Nel caso di mancato rispetto dei limiti quantitativi di secondarietà (30% delle entrate complessive dell’ente o 66% dei costi complessivi dell’ente), l’ETS deve anzitutto segnalarlo, entro trenta giorni dalla data dell’approvazione del bilancio, all’ufficio competente del Registro Unico Nazionale del Terzo settore (RUNTS) e alle eventuali reti cui aderisce.
Operativamente, l’anno successivo a quello in cui si verifica il superamento dei limiti proporzionali, l’ETS è tenuto a realizzare un rapporto tra attività secondarie ed attività di interesse generale che sia inferiore alla soglia massima per una percentuale almeno pari alla misura del superamento dei limiti nell’esercizio precedente.

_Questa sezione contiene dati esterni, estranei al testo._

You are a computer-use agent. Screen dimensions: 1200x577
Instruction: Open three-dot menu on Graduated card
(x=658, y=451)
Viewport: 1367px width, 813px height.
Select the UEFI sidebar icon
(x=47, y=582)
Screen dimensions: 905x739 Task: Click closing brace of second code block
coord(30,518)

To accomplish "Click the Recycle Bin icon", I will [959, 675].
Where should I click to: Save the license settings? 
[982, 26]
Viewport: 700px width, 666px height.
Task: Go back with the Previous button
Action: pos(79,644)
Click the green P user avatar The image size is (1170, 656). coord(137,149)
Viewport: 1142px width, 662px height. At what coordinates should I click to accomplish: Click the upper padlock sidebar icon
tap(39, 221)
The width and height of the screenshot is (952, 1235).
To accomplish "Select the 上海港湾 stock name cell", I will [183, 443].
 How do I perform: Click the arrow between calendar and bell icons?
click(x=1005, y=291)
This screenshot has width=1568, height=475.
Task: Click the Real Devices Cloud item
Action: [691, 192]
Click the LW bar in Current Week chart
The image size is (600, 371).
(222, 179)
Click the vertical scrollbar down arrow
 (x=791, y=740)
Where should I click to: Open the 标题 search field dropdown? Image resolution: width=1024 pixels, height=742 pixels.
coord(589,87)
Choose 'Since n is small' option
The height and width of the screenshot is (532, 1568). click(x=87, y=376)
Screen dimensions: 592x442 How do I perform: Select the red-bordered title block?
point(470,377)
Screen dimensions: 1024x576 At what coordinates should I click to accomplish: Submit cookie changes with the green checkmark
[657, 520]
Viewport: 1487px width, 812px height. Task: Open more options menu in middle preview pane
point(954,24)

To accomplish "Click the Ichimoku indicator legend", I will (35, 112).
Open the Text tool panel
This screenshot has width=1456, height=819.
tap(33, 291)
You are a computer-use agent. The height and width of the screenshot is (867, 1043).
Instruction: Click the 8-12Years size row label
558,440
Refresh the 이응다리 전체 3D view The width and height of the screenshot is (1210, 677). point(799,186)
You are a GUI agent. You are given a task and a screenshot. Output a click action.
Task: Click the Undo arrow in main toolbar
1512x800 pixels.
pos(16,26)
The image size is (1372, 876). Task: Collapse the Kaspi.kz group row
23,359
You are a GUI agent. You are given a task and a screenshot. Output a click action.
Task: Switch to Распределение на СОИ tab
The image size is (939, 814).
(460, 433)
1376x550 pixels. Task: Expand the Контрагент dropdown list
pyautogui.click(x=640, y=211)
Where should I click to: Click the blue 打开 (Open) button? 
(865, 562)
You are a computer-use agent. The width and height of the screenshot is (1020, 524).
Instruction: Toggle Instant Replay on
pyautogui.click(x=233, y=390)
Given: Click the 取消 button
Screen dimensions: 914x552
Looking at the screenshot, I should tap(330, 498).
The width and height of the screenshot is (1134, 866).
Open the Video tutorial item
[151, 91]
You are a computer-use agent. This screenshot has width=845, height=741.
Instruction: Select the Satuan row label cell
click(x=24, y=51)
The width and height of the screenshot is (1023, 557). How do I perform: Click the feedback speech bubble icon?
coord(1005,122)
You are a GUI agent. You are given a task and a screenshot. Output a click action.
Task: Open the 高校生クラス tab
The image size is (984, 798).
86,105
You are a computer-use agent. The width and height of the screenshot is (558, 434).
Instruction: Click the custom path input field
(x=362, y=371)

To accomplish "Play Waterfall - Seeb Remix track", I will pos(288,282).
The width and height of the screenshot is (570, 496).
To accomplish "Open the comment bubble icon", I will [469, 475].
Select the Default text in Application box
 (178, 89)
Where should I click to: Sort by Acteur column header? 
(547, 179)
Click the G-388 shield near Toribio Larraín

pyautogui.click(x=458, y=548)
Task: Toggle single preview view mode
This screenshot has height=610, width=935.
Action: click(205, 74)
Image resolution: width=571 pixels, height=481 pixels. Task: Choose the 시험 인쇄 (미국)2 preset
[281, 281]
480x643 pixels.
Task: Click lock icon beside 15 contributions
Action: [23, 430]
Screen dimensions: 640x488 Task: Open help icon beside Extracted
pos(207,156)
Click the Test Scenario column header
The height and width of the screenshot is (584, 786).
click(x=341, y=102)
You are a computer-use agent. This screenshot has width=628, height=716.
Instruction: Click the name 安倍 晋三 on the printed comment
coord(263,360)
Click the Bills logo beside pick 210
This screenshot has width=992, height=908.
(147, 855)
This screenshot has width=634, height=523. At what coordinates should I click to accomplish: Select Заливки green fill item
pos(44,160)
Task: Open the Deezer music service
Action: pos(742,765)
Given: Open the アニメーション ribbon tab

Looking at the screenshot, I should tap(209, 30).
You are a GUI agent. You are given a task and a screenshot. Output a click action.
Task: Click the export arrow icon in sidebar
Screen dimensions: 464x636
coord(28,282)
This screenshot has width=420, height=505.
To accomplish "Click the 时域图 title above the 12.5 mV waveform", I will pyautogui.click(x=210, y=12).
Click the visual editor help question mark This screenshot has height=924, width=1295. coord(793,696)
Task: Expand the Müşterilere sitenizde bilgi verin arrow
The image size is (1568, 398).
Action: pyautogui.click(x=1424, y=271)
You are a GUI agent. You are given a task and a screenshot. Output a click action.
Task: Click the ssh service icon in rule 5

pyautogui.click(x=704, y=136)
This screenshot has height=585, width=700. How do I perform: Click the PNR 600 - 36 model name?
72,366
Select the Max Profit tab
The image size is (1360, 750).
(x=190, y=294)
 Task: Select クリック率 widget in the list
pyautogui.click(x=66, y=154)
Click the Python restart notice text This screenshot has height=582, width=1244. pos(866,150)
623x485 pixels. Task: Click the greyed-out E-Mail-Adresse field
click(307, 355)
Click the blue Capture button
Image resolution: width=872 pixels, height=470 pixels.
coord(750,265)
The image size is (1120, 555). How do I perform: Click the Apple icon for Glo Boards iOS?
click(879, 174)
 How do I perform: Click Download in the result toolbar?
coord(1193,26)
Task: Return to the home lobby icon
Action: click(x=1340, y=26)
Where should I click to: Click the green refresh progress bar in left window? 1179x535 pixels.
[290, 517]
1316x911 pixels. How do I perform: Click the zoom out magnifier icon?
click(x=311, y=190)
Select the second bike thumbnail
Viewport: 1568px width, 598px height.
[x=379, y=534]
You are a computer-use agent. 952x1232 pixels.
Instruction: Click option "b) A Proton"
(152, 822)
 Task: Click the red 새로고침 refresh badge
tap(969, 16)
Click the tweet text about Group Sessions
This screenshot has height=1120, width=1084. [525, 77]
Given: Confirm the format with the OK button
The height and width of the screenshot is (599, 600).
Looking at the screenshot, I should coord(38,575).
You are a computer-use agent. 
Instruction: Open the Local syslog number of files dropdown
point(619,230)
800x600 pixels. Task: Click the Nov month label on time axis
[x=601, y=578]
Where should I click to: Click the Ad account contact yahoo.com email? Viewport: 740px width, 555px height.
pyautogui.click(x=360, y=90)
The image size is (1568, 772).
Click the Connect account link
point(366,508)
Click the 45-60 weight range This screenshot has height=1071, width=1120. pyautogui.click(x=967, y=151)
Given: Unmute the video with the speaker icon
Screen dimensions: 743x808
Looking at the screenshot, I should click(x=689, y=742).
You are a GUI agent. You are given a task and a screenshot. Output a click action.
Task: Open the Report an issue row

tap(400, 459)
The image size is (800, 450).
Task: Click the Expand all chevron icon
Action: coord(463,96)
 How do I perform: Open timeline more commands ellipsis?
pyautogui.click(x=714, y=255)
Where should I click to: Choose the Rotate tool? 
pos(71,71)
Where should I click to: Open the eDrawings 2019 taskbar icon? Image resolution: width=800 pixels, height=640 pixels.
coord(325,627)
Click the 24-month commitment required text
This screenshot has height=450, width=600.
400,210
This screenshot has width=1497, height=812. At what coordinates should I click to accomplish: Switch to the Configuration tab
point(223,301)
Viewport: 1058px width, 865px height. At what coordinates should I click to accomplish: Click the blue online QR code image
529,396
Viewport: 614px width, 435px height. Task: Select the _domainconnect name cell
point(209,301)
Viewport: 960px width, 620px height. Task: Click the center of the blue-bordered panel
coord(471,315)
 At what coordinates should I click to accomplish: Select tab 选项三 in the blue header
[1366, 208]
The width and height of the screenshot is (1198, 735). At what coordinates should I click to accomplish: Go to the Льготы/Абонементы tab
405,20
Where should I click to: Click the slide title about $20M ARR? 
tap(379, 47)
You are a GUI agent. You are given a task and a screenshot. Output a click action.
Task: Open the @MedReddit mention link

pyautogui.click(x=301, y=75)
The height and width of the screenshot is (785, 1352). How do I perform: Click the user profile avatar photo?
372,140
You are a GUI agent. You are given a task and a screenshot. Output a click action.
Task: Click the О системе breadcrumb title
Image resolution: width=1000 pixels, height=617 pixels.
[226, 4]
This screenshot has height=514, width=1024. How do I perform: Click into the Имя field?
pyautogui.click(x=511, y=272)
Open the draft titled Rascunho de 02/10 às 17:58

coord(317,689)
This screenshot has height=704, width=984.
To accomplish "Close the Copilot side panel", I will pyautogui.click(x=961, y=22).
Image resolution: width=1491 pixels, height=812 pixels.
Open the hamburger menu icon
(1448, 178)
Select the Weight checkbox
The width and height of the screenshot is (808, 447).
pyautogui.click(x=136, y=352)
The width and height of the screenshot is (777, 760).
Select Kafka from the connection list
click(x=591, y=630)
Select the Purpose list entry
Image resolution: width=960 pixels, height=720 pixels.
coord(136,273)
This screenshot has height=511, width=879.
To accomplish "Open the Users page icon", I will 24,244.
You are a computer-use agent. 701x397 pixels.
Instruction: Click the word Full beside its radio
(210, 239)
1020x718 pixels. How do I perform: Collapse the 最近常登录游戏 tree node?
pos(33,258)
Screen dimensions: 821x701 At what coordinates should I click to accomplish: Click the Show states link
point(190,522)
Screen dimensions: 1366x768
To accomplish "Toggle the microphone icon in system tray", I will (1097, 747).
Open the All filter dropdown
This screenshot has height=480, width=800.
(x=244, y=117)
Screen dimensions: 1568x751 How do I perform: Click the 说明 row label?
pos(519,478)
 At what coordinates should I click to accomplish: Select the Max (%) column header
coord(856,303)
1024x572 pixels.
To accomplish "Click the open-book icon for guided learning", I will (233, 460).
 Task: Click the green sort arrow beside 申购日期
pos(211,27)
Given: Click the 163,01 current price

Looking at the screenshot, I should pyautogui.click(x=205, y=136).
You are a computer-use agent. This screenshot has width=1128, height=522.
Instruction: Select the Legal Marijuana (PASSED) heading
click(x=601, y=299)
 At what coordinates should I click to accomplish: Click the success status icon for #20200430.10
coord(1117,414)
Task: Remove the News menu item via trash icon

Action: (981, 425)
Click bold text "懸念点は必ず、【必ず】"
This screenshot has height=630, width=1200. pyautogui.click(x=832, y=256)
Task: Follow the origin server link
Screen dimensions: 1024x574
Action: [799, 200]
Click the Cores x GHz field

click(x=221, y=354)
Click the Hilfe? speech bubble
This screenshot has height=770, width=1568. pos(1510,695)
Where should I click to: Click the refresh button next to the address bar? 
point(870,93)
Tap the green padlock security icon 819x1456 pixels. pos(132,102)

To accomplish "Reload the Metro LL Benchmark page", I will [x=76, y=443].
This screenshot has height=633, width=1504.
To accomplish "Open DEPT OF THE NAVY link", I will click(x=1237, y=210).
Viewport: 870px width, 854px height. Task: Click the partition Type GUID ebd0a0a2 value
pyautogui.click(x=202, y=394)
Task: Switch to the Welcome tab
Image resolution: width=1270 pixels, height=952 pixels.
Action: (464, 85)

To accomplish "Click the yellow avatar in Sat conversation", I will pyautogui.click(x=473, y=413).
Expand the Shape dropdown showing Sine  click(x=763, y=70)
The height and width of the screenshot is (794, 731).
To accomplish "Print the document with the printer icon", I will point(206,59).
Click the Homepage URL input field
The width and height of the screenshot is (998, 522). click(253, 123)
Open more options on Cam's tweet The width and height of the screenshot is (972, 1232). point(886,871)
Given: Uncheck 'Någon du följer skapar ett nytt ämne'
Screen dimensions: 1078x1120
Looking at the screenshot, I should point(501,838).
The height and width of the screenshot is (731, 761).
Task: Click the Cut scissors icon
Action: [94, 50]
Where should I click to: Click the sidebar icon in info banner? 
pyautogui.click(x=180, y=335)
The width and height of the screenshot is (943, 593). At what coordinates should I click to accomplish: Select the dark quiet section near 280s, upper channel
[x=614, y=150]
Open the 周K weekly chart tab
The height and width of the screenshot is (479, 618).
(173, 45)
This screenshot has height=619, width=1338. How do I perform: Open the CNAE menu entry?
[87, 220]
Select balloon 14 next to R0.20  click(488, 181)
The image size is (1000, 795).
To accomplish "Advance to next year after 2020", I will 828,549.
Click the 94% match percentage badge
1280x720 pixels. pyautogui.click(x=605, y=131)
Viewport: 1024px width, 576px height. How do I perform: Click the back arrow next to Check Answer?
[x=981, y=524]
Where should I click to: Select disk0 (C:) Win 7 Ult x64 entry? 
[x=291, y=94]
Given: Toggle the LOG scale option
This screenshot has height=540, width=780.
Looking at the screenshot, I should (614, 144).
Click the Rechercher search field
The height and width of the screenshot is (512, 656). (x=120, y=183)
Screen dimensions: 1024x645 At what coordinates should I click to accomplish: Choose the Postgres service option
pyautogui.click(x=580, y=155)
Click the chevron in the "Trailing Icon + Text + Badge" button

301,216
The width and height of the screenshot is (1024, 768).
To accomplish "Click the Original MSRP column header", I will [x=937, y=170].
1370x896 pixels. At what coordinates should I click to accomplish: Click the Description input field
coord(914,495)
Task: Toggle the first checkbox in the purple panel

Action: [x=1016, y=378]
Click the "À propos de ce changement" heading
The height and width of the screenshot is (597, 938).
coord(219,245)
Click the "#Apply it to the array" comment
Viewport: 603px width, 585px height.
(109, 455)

In pratica, è tenuto a recuperare quanto ecceduto l’anno prima, andando a sottrarlo alle soglie ordinarie (30% e 66%). Esempio: nel 2021 un ETS ha realizzato entrate da attività diverse per 50.000 euro a fronte di un totale complessivo di entrate di 100.000 euro. Ha sforato il limite del 30%, che è pari a 30.000 euro, incassando entrate da attività diverse per 20.000 euro “di troppo” pari al 20% in più. Questo “surplus”, e cioè la percentuale “20%”, andrà recuperato nel 2022, annualità in cui l’ETS potrà avere al massimo il 10% di entrate da attività diverse rispetto ai volumi complessivi dell’ente.
Nel caso in cui non si adempia all’obbligo informativo o non si recuperi l’eccedenza l’anno successivo, l’ETS viene cancellato dal RUNTS.
Cosa succede adesso alle attività degli ETS?
A partire dalla data di pubblicazione in GU (26 luglio 2021), quanto disposto dal decreto può ritenersi applicabile a partire dal 10 agosto 2021 da parte di APS e ODV che abbiano introdotto nei rispettivi statuti la previsione di svolgimento di attività diverse, nell’ambito dell’adeguamento al CTS, come già indicato all’inizio.
Diverso per le ONLUS poiché vincolate nei limiti, nelle caratteristiche e nelle condizioni all’esercizio delle attività istituzionali di cui all’art. 10 D.Lgs. 460/97 (12 settori svantaggiati/immanenti) e di quelle ad esse direttamente connesse.